**Stored items:**
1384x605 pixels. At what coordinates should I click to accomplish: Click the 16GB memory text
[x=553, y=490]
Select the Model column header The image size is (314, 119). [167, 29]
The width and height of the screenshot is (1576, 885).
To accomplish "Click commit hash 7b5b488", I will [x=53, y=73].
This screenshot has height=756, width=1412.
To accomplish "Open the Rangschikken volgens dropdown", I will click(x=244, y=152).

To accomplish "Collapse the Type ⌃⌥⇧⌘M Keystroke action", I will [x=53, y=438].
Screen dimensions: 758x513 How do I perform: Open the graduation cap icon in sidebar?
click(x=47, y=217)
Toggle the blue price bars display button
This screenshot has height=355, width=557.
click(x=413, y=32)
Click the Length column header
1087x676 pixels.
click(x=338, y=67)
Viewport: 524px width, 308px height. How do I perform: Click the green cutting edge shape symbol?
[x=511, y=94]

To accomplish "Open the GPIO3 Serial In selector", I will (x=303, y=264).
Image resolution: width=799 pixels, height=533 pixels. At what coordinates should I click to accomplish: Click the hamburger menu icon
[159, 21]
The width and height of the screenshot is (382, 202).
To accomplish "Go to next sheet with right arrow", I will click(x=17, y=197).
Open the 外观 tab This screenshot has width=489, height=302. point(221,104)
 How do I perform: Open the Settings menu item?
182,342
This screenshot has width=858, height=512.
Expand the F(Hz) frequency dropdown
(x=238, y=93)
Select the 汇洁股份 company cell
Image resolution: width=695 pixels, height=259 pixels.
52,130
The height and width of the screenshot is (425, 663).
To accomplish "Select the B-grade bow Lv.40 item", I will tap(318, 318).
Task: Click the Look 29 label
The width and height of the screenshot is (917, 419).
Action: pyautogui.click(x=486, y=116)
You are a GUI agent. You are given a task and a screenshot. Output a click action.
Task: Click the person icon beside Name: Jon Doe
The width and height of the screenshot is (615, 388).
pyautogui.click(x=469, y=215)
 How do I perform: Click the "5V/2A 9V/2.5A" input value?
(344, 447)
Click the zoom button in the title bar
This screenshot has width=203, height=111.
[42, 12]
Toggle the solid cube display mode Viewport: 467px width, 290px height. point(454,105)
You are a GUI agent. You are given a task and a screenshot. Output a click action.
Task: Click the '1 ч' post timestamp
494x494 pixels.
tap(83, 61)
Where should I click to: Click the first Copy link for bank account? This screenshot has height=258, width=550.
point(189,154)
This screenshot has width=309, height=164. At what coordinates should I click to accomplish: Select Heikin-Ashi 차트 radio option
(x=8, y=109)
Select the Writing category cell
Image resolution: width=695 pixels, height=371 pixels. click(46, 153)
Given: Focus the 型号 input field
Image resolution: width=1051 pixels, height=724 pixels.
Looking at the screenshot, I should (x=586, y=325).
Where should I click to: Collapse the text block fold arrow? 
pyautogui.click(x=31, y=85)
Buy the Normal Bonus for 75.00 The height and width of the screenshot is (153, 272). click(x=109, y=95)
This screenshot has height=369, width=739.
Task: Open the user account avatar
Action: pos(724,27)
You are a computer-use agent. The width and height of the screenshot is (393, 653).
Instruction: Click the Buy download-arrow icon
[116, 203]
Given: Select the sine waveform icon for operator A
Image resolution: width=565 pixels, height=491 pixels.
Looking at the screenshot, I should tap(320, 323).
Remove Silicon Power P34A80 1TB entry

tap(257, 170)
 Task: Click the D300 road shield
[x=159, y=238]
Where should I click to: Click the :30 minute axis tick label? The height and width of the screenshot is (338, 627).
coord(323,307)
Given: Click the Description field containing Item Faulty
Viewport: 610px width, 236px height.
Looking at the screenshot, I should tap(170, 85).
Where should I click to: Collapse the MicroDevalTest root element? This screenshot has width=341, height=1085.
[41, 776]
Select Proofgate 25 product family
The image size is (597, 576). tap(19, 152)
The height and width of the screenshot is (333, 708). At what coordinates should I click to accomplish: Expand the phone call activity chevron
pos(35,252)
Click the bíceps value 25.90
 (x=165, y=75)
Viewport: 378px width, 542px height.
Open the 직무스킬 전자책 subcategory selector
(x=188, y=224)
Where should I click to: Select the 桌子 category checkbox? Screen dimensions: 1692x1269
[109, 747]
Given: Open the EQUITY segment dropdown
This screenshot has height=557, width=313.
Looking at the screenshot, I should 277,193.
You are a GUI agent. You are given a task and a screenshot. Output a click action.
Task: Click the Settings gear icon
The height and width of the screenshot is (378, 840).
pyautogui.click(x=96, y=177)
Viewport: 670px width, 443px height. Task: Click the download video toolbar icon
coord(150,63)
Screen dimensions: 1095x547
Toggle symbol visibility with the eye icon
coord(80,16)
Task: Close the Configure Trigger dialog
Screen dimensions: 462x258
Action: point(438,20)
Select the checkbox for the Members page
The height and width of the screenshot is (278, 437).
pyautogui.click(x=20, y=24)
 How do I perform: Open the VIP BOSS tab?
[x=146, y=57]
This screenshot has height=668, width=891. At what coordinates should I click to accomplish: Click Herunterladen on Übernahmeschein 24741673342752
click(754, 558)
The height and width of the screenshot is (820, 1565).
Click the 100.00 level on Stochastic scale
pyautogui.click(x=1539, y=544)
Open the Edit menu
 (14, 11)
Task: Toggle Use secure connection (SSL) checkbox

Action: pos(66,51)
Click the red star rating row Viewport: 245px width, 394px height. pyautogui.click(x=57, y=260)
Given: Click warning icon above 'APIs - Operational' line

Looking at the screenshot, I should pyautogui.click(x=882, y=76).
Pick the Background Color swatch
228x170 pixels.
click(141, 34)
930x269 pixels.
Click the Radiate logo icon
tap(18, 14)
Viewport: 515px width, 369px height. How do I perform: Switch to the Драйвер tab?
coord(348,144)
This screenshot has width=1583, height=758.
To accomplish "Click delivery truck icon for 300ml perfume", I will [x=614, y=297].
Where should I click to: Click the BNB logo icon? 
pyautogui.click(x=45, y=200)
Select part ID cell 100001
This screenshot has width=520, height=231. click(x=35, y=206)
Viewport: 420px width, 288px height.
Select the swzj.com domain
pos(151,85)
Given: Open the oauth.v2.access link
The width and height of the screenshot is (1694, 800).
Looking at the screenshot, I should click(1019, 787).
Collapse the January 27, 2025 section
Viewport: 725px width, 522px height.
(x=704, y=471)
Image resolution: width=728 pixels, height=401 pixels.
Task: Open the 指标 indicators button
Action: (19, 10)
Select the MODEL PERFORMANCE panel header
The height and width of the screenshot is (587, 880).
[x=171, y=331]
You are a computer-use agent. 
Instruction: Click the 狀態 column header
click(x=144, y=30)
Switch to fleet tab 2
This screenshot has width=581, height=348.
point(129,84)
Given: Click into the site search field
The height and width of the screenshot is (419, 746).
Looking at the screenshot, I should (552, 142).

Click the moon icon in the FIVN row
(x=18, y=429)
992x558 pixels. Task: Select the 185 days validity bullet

**TASK DESCRIPTION:** No line before the one with "The height and width of the screenshot is (587, 880)." belongs in the answer; copy that line and the rest of the records exactly.

**RESULT OF THIS EXERCISE:**
The height and width of the screenshot is (587, 880).
[x=171, y=331]
You are a computer-use agent. 
Instruction: Click the 狀態 column header
click(x=144, y=30)
Switch to fleet tab 2
This screenshot has width=581, height=348.
point(129,84)
Given: Click into the site search field
The height and width of the screenshot is (419, 746).
Looking at the screenshot, I should (552, 142).

Click the moon icon in the FIVN row
(x=18, y=429)
992x558 pixels. Task: Select the 185 days validity bullet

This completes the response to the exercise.